:: Page text ::
== Segment start ==
So how safe are you?

So how safe are you?
Updated 12 January 2015

So how safe are you?

So how safe are you?

A Middle Eastern court ruled that a former flight attendant be paid $300,000 for being exposed to a toxic gas (an aviation hydraulic fluid) which she inhaled aboard a plane. The gas leak had occurred in the flight attendant’s section minutes before takeoff. What with Ebola currently leading the charge in the ‘viruses by air’ category, aircraft tubes are literally as infectious as hospitals and now a cause for concern.
In another such instance in the UK, a flight had to be aborted in midair shortly after takeoff when fumes filled the cabin. The immediate suspicion was that it could have been a case of de-icing chemicals getting into the air-conditioning system.
These may be unusual cases of contamination of cabin air by the inadvertent introduction of chemicals. However, they do focus attention on the dangers of being trapped in the skies in a cabin environment where the air quality may leave much to be desired.
== Segment end ==
Reproduce the passage of the cabin air safety article above that lies between "In another such" and "to be desired.", inclusive.

:: Data listing ::
== Segment start ==
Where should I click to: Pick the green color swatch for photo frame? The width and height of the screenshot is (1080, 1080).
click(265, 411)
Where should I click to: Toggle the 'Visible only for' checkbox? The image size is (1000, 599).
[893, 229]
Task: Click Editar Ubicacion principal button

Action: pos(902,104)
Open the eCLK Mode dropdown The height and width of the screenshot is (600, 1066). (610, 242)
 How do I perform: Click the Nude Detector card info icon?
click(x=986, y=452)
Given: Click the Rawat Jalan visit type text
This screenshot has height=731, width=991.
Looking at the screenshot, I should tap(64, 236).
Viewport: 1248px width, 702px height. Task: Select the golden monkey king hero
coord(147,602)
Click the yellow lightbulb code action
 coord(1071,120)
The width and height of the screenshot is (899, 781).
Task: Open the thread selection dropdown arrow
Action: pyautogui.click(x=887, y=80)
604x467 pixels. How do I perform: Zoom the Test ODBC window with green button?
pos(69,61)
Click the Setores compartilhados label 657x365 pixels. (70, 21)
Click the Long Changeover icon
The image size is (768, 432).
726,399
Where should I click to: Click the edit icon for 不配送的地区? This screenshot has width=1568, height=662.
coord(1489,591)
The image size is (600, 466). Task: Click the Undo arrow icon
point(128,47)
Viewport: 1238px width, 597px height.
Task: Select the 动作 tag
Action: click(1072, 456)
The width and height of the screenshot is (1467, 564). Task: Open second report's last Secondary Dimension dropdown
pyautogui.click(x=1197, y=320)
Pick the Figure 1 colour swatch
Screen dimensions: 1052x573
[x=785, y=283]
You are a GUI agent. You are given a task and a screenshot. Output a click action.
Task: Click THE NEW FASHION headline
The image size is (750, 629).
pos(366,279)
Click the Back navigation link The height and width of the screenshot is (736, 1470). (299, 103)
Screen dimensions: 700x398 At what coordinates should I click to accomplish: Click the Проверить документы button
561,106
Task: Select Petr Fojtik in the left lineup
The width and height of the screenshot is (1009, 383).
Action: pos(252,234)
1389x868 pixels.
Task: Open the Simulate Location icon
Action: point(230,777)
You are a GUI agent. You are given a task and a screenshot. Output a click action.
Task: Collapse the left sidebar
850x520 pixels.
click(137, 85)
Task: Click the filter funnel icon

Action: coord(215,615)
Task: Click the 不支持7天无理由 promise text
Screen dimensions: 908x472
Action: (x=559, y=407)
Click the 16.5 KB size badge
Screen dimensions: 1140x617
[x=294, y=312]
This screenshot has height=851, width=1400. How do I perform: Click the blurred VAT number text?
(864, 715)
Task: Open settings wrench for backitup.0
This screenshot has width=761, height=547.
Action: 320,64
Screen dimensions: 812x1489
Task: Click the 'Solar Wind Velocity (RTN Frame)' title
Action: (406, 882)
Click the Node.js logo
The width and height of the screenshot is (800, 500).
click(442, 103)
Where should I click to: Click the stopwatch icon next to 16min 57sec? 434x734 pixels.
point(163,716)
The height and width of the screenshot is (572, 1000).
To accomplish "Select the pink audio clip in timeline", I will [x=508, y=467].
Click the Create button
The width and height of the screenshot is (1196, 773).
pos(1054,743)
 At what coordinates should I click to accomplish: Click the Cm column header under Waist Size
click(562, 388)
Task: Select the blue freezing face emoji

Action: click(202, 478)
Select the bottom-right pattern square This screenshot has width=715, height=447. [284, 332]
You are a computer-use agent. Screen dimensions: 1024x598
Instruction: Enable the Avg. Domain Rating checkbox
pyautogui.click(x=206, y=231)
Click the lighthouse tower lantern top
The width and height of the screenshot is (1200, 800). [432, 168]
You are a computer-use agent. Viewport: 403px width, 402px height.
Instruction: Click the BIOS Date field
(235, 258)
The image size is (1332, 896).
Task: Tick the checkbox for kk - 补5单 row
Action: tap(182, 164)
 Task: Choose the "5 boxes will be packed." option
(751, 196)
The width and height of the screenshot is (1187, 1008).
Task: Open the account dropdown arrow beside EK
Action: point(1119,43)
== Segment end ==
:: Answer below ::
In another such instance in the UK, a flight had to be aborted in midair shortly after takeoff when fumes filled the cabin. The immediate suspicion was that it could have been a case of de-icing chemicals getting into the air-conditioning system.
These may be unusual cases of contamination of cabin air by the inadvertent introduction of chemicals. However, they do focus attention on the dangers of being trapped in the skies in a cabin environment where the air quality may leave much to be desired.